PHUKET: Covid-19 infections have worsened in the island province over the past month, the Provincial Public Health Office said, citing a steady increase in caseloads.
Dr Muanprae Boonlorm, the office's deputy chief, said more Covid-19 sufferers have been treated at Vachira Phuket Hospital since the Songkran holiday in mid-April.
The number of those hospitalised for pneumonia and fatalities caused by Covid-19 was also reported to have gone up compared to the February to March period.
Dr Muanprae said the rise in Covid-19 infections was likely to have stemmed from people being lax in practising preventive measures and a lack of fourth or fifth booster shots.

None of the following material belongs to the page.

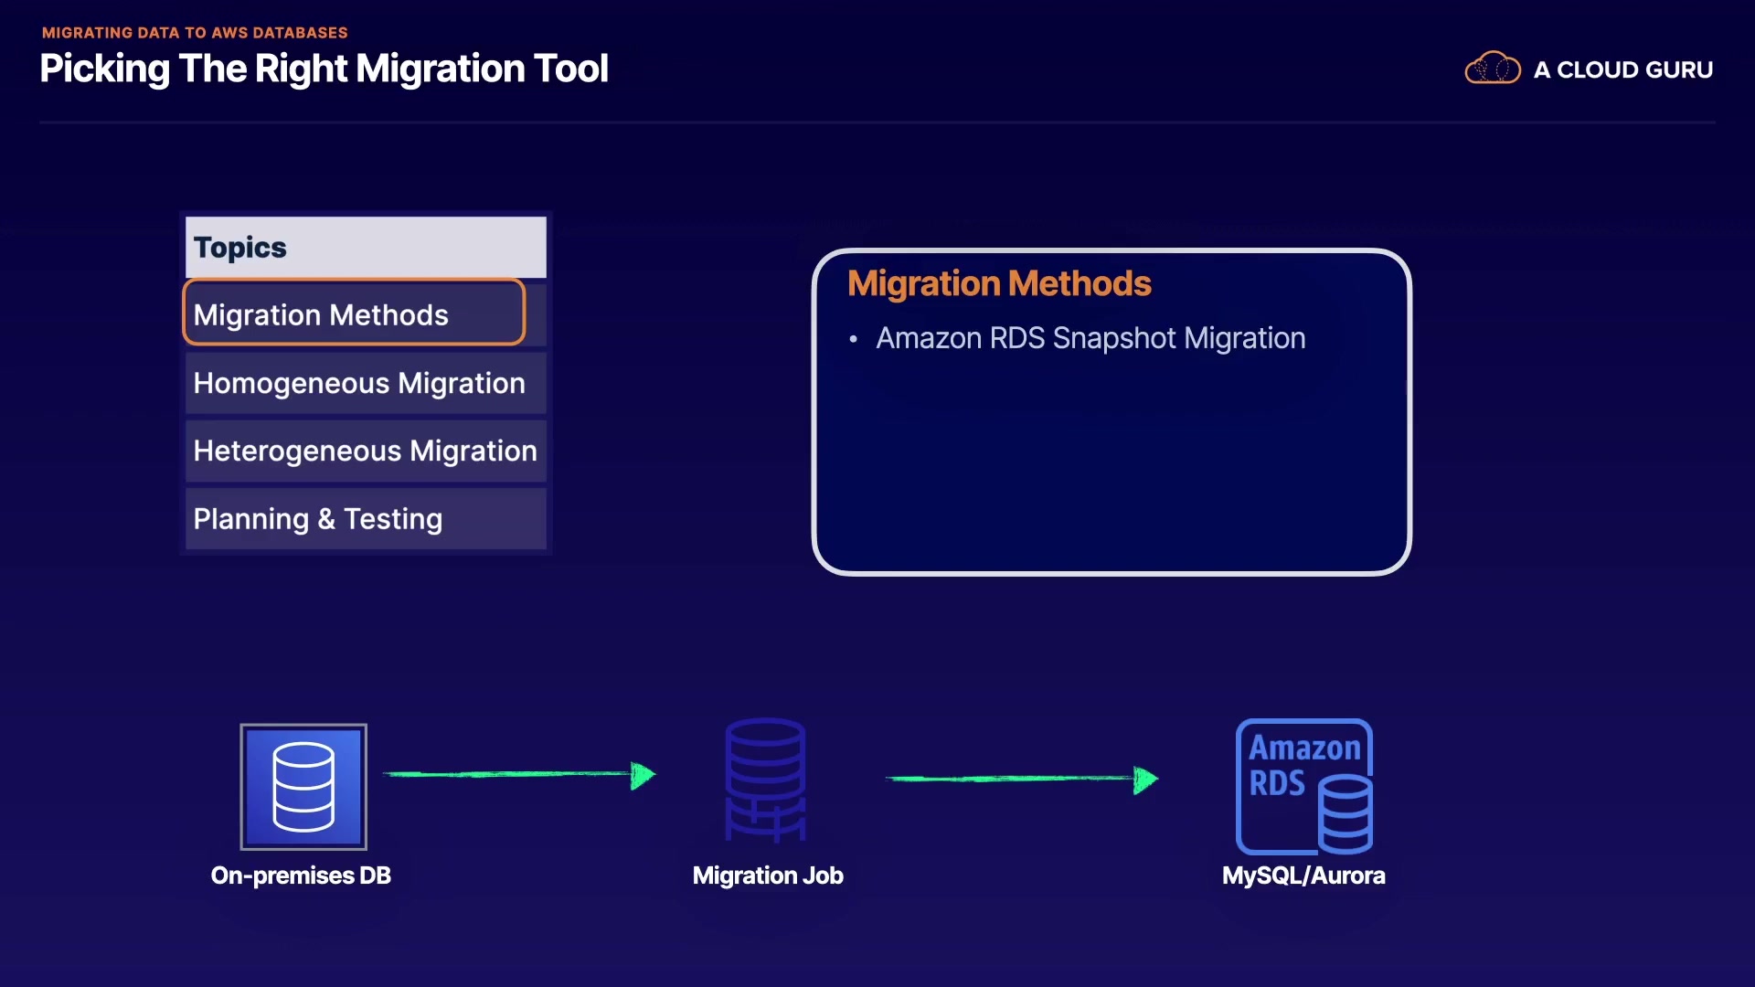Select the Planning & Testing topic

[x=365, y=519]
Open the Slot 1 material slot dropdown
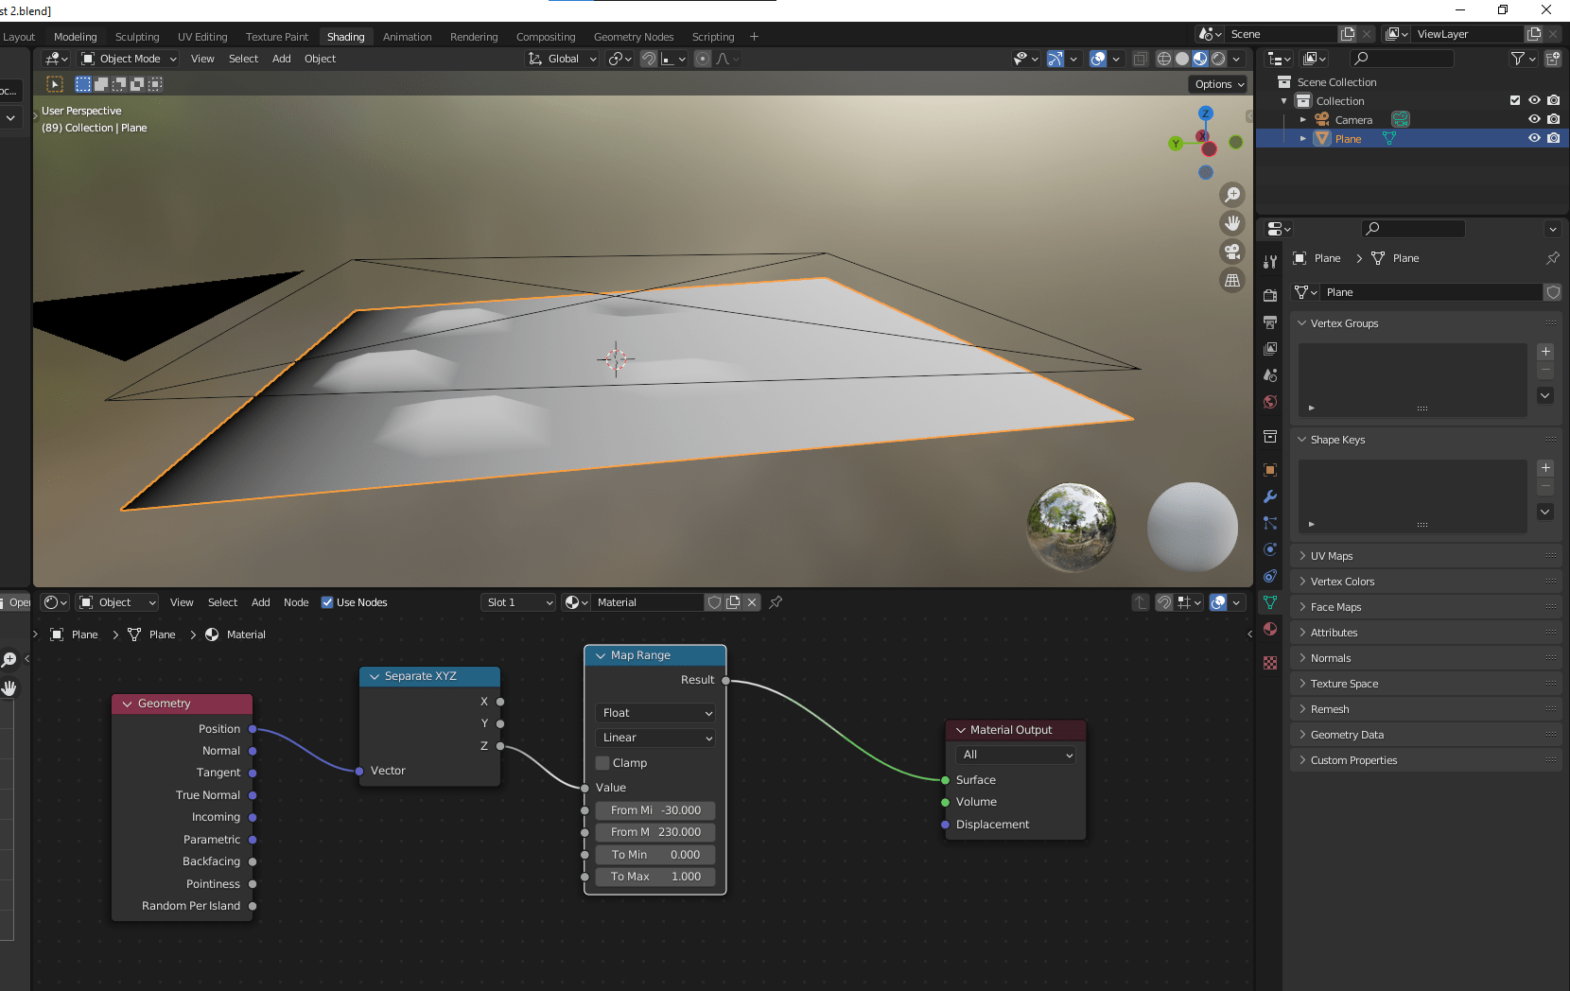The width and height of the screenshot is (1570, 991). tap(517, 601)
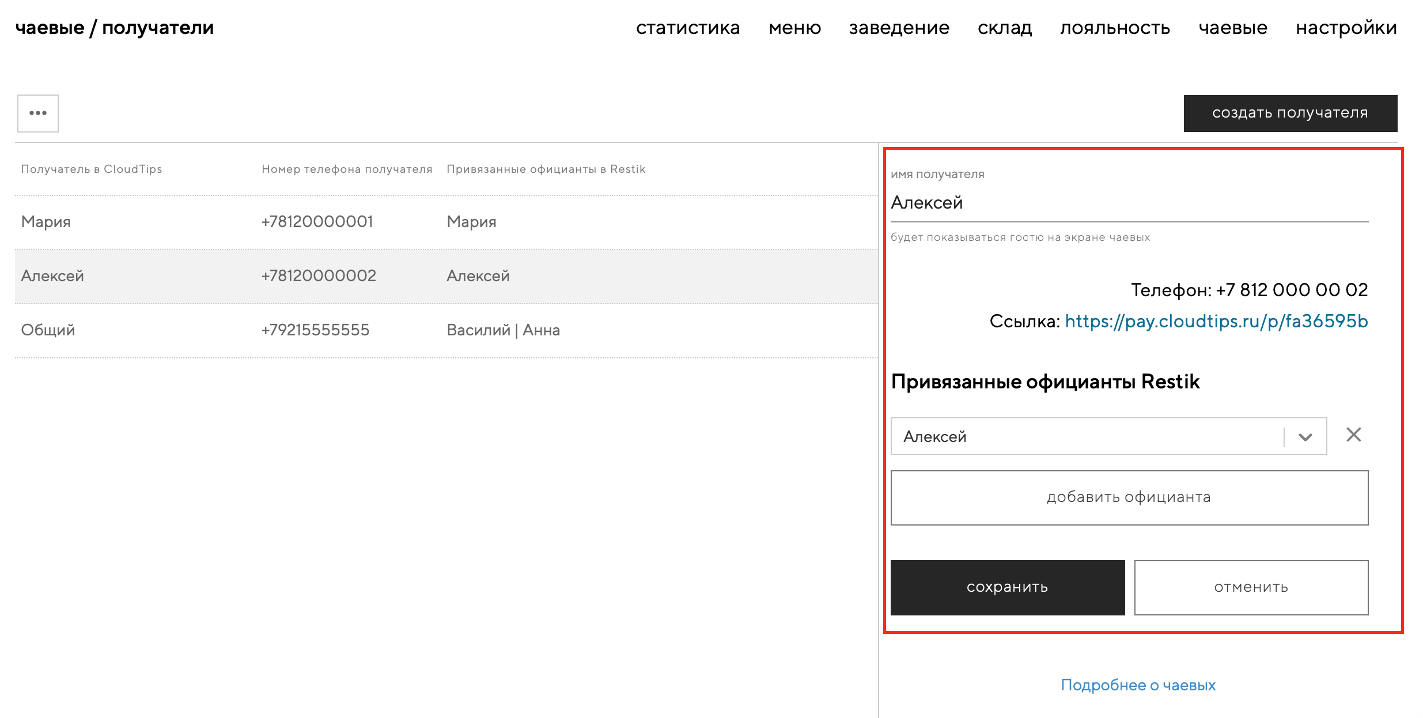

Most who have died from the infection between April and so far this month were in the so-called "608" at-risk group; people 60 years and over, those with underlying conditions and pregnant women.

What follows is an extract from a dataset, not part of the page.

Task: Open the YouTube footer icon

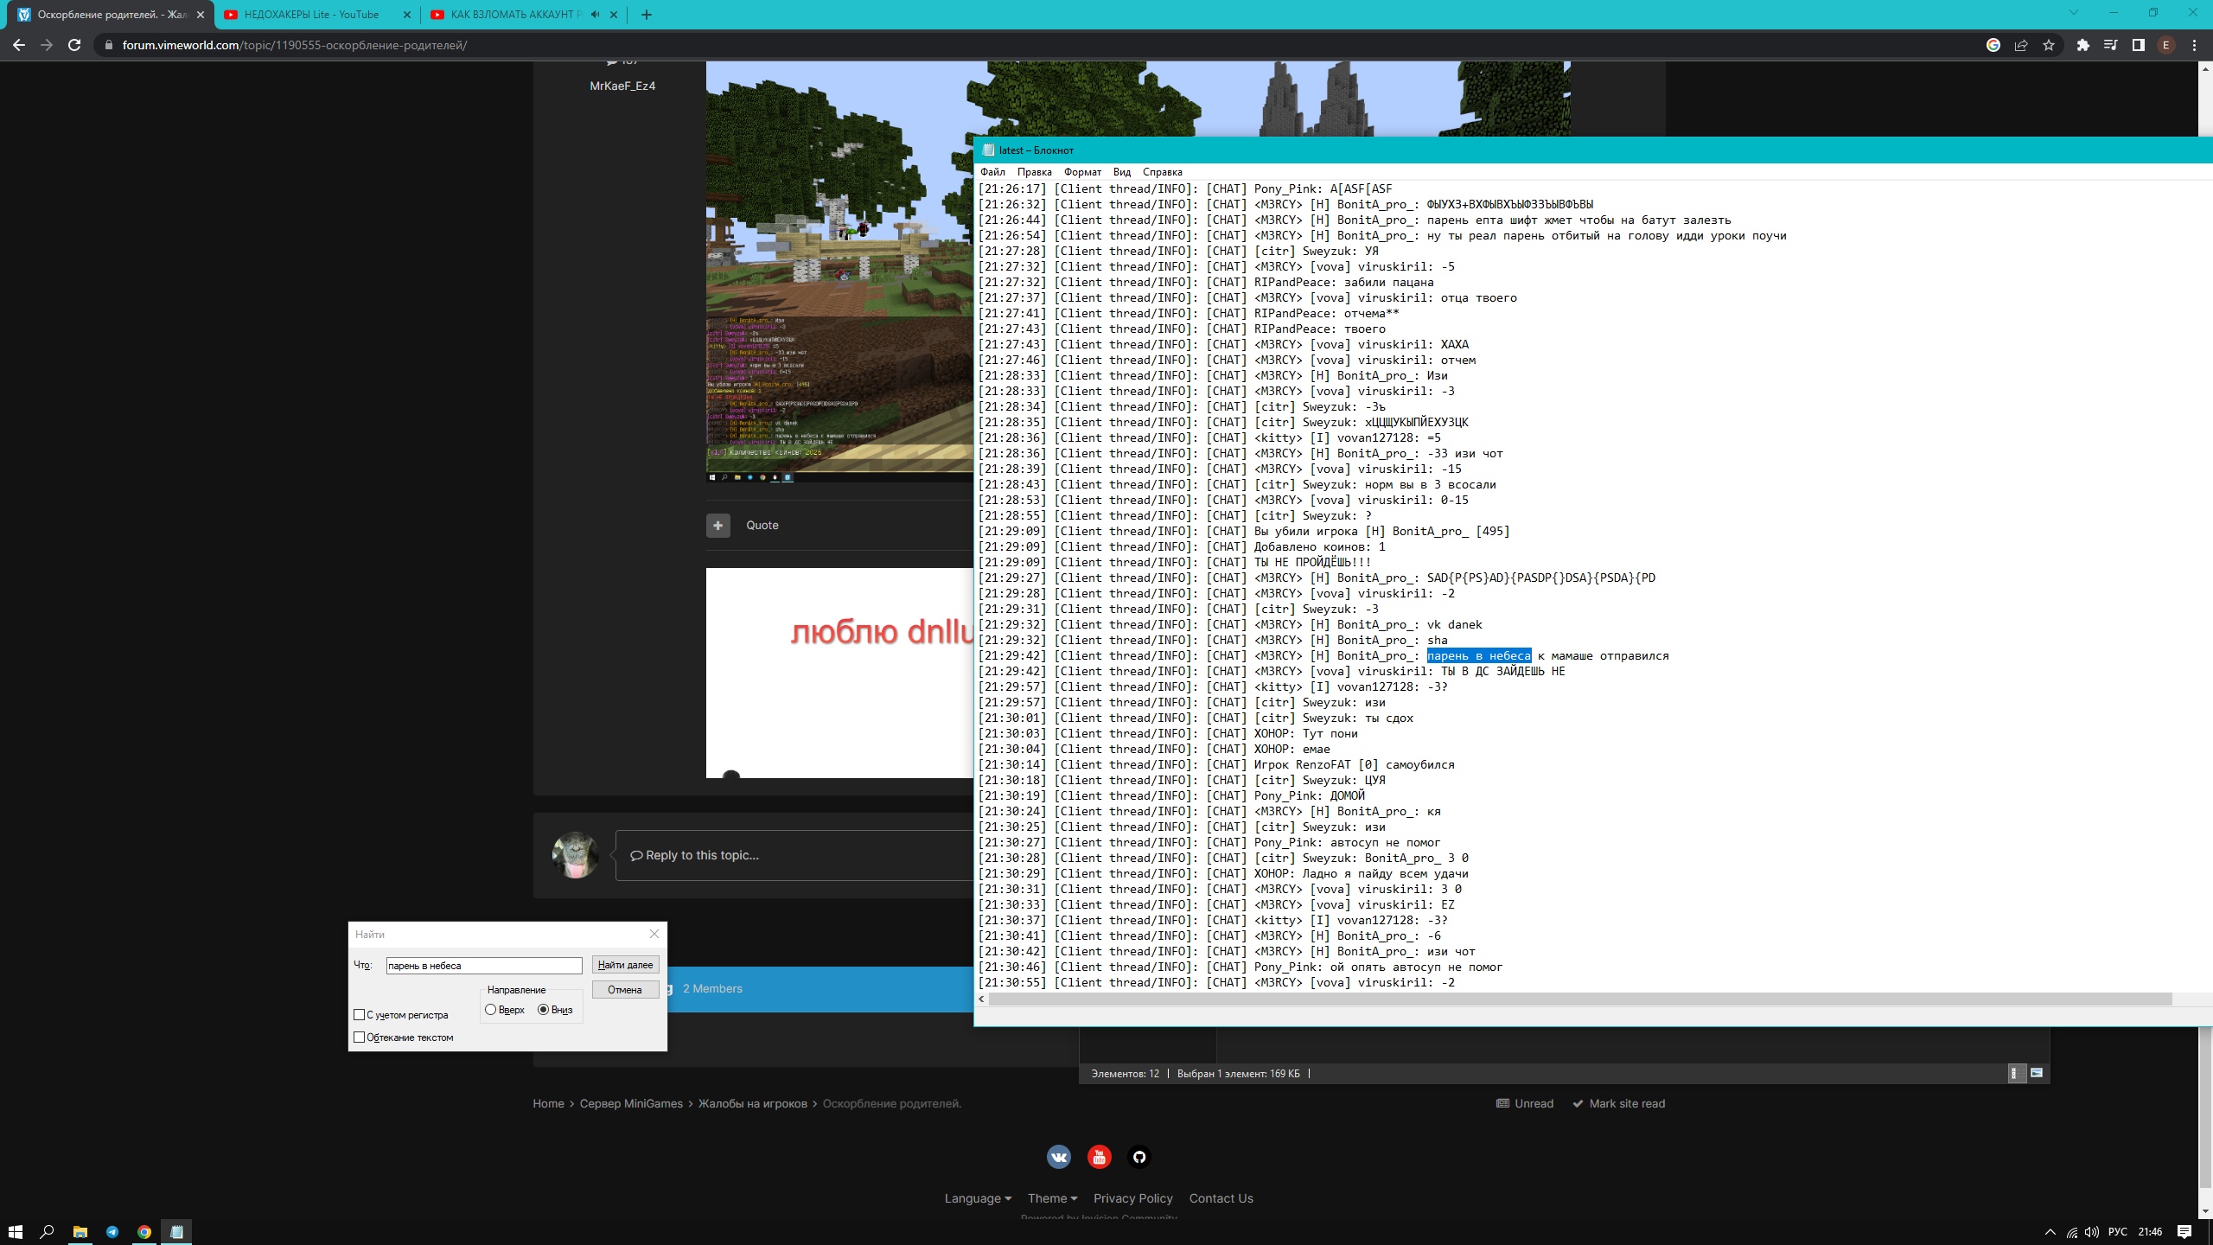Action: (x=1099, y=1157)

Many people in this group were found to be unvaccinated or under-vaccinated. Some received their last booster shots more than a year ago.

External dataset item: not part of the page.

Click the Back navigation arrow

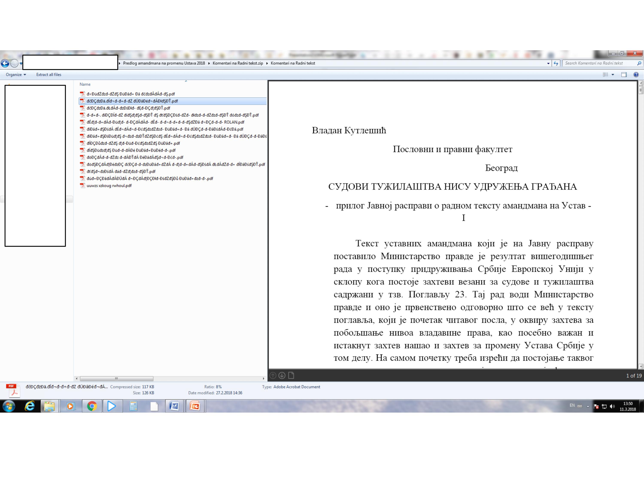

Despite rising infections, Dr Muanprae said the province has the capacity to handle hospitalisations from Covid-19, with 15-20% of beds in Covid-19 wards full.
Thais who have not received a booster shot for the last six months to a year can get their injections for free at any hospital on the island, said Dr Muanprae, who suggested they check the availability of the vaccine with local hospitals as some offer the vaccination service just once a week.
Meanwhile, in Ubon Ratchathani, the Department of Thai Traditional and Alternative Medicine (DTAM) director-general, Thongchai Lertwilairattanapong, said the pandemic has taught people and those in the medical profession the value of herbal medicine in the public health system.
Speaking at a workshop on the promotion of traditional medicine, he said the value of herbal medicine used last year jumped to 5.2 billion baht, three times the previous year's figure. The hike was attributed to more people turning to traditional medicine for treatment of Covid-19.